── TEXTAUSZUG ──

Mehr als nur Ketchup Tomaten und ihre Vielfalt

Düsseldorf · Sie haben viele Geschmäcker und viele Formen. Sie heißen "Schwarze Krim", "Idgie", "Ochsenherz" oder "Fuzzi Wuzzi" und sind rot, gelb, lila oder grün: Tomaten. Das unterschätzte Nachtschattengewächs ist vielfältiger, als man denken mag.

Tomaten sind vielfältiger als man denken mag. Sie längst nicht mehr nur "gefärbtes Wasser".

Tomaten sind vielfältiger als man denken mag. Sie längst nicht mehr nur "gefärbtes Wasser".

Foto: Shutterstock.com/ Francesco83

Die Tomate hat viel ertragen müssen: Sie wurde als "gefärbtes Wasser" diffamiert, zu Ketchup verarbeitet, und im Zuge des Gewächshaus-Anbaus ist ihr der Geschmack weggezüchtet worden. Doch nun kommt das Nachtschattengewächs wieder ins Rampenlicht - mit neuen Züchtungen und der Wiederentdeckung alter Sorten. Und jetzt ist die Zeit gekommen, dass die Tomaten die ganze Sonne des Sommers in Farbe und Geschmack verwandelt haben.

Babette und Markus Seim haben bei ihrer Firma Babkus in Herdecke 28 Sorten im Programm. Neben roten, gelben und orangenen Strauchtomaten gibt es zum Beispiel die kleine ovale asiatische "Rosalie" mit pinkfarbener Haut, die weder Salz noch Pfeffer braucht. "Sie bringt mit süß, sauer, bitter, salzig und fleischig alle fünf Geschmacksnoten zusammen", stellt Markus Seim fest. Der "Schwarze Muck" ist eine mittelgroße Rispentomate, deren Schale sich lila-grünlich färbt. Ihre Schale und Fleisch haben eine feste Konsistenz. Seim beschreibt sie als markant und empfiehlt sie für Salate oder zum Backen. Die Samen der Sorte "Schwarze Krim" hat ihm ein Freund von der Halbinsel mitgebracht. "Sie ist rund, sieht aus wie Schokolade und einen ganz eigenen Charakter." Und "Sweet Honey" schmecke tatsächlich - zumindest fast - so süß wie Honig.

───
── EXTRAHIERTES MATERIAL ──

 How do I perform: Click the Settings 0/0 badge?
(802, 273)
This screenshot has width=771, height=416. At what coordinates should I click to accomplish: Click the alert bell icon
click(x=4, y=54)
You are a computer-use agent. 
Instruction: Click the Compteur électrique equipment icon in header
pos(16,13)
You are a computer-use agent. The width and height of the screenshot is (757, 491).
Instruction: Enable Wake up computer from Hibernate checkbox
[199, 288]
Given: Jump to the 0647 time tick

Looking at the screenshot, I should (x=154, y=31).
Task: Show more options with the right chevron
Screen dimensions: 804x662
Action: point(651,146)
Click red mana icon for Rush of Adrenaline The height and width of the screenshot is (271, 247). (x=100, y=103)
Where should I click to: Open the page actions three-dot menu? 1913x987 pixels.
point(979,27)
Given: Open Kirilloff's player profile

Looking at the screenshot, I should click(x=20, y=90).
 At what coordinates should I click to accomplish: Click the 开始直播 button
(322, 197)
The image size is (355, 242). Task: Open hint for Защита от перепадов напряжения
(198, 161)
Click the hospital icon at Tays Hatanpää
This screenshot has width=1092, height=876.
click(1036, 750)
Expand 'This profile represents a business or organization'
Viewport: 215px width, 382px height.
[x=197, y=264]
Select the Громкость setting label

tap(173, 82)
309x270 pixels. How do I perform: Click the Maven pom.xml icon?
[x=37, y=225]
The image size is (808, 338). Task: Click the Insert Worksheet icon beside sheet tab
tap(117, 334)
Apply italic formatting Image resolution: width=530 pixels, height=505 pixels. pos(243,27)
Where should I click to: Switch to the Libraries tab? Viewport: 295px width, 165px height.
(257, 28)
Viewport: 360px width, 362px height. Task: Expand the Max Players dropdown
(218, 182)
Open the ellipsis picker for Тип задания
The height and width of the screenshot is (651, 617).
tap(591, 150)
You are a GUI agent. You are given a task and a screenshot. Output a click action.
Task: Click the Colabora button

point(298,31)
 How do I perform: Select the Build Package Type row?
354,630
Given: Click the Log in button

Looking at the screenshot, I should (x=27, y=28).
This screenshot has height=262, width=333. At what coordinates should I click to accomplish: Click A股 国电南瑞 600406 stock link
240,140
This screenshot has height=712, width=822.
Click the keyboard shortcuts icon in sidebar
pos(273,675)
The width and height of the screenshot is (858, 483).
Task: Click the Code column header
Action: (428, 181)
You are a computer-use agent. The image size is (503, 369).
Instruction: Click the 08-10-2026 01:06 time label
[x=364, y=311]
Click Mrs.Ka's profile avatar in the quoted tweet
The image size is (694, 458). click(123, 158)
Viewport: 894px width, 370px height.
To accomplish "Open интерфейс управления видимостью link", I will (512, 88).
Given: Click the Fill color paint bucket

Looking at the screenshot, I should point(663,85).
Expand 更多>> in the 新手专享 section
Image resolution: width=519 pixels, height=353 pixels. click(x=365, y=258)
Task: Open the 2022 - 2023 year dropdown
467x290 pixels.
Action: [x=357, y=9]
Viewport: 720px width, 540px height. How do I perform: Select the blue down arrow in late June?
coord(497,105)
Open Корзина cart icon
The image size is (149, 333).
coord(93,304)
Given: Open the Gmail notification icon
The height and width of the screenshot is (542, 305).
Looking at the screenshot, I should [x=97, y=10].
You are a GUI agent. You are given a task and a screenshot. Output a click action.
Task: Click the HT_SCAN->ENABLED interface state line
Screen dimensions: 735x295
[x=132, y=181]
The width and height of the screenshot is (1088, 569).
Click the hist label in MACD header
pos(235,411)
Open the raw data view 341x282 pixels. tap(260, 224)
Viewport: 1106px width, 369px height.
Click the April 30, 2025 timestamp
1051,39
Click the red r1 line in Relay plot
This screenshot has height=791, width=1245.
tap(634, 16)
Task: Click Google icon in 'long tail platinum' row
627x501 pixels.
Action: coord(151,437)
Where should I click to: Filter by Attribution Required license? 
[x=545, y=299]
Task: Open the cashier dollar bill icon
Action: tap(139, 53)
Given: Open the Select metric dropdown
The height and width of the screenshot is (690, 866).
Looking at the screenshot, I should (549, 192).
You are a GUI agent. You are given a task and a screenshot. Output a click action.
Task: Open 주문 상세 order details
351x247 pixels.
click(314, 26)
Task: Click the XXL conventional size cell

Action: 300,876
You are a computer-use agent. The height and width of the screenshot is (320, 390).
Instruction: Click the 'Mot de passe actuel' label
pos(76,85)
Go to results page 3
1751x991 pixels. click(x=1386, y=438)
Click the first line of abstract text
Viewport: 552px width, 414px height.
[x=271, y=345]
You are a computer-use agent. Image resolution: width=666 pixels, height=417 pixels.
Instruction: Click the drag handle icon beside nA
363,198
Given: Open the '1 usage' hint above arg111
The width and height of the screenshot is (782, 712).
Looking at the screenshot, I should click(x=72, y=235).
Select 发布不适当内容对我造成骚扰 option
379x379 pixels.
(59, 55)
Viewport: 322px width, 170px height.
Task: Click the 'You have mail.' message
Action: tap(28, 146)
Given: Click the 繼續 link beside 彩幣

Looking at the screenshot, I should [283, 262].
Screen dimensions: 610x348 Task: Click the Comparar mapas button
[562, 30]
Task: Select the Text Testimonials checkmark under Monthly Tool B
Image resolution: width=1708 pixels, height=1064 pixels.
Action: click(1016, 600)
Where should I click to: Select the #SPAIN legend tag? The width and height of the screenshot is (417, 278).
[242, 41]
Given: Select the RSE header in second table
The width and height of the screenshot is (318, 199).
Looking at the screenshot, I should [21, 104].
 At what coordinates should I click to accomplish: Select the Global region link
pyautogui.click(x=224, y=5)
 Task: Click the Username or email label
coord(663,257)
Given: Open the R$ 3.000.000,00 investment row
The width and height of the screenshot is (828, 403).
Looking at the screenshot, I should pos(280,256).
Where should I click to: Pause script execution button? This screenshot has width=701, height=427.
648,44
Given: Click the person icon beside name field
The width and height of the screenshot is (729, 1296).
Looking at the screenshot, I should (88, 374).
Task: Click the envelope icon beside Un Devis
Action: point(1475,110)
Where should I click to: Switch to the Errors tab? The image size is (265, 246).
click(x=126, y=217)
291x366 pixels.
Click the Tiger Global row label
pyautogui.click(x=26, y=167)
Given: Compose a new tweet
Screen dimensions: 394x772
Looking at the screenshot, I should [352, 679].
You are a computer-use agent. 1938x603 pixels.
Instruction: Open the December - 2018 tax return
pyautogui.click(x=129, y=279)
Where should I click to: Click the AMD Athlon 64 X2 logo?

───

# FRAGEN ZUM MATERIAL
1. Ersetzen Sie im Text über Tomaten im Abschnitt von "Babette und Markus" bis "süß wie Honig." das Wort "Herdecke" durch "Hagen", und geben Sie diesen Abschnitt mit der Änderung wieder.
2. Wie viele Sorten haben Babette und Markus Seim laut dem Text über Tomaten bei ihrer Firma im Programm?
3. Setzen Sie den Text über Tomaten im Anschluss an seinen letzten Satz fort.
Das Material hat hierfür keine Bedeutung.

# ERWARTETE ERGEBNISSE
1.
Babette und Markus Seim haben bei ihrer Firma Babkus in Hagen 28 Sorten im Programm. Neben roten, gelben und orangenen Strauchtomaten gibt es zum Beispiel die kleine ovale asiatische "Rosalie" mit pinkfarbener Haut, die weder Salz noch Pfeffer braucht. "Sie bringt mit süß, sauer, bitter, salzig und fleischig alle fünf Geschmacksnoten zusammen", stellt Markus Seim fest. Der "Schwarze Muck" ist eine mittelgroße Rispentomate, deren Schale sich lila-grünlich färbt. Ihre Schale und Fleisch haben eine feste Konsistenz. Seim beschreibt sie als markant und empfiehlt sie für Salate oder zum Backen. Die Samen der Sorte "Schwarze Krim" hat ihm ein Freund von der Halbinsel mitgebracht. "Sie ist rund, sieht aus wie Schokolade und einen ganz eigenen Charakter." Und "Sweet Honey" schmecke tatsächlich - zumindest fast - so süß wie Honig.

2. 28 Sorten.

3.
Die Tomate kennt viele Formen, Farben und Geschmäcker. Benedicta von Branca - die "Tomatenfrau" von den Berliner Märkten - baut im brandenburgischen Bornow mehr als 150 verschiedene Sorten Tomaten an - darunter so wohlklingende und gewiss auch -schmeckende wie "Fuzzi Wuzzi", "Feuerwerk" und "Baselbieter Röteli". Österreichs "Paradeiser-Kaiser" Erich Stekovics hat seine Felder im Burgenland zu einer Arche gemacht und beherbergt dort tausende verschiedene Sorten oder deren Samen.

Auch die deutschen Tomaten-Liebhaber halten längst nach San-Marzano-Tomaten (die echten aus Kampanien allerdings meist nur in der Dose), nach Ochsenherzen, Kumatos und anderen kulinarischen Glücksbringern Ausschau. Die grünen Tomaten haben sich in Deutschland trotz des gleichnamigen Hollywood-Films noch nicht richtig durchgesetzt. Seim hat seine Sorte "Idgie" in diesem Jahr aus dem Programm genommen, will es aber 2016 wieder versuchen. "Die Briten zum Beispiel schätzen die grünen Tomaten sehr, bereiten aus ihr Chutneys oder Marmelade zu."

Am ehesten lassen sich die besonderen Sorten in Hofläden und auf Wochenmärkten finden. In die meisten Supermärkte schaffen es die Exoten nicht, weil sie oft eine sensible Schale haben und deshalb nicht für längere Transporte geeignet sind. Der Preis für ein Kilo beginnt bei drei bis vier Euro, für Seltenes werden auch schon mal zwölf Euro fürs Kilo aufgerufen.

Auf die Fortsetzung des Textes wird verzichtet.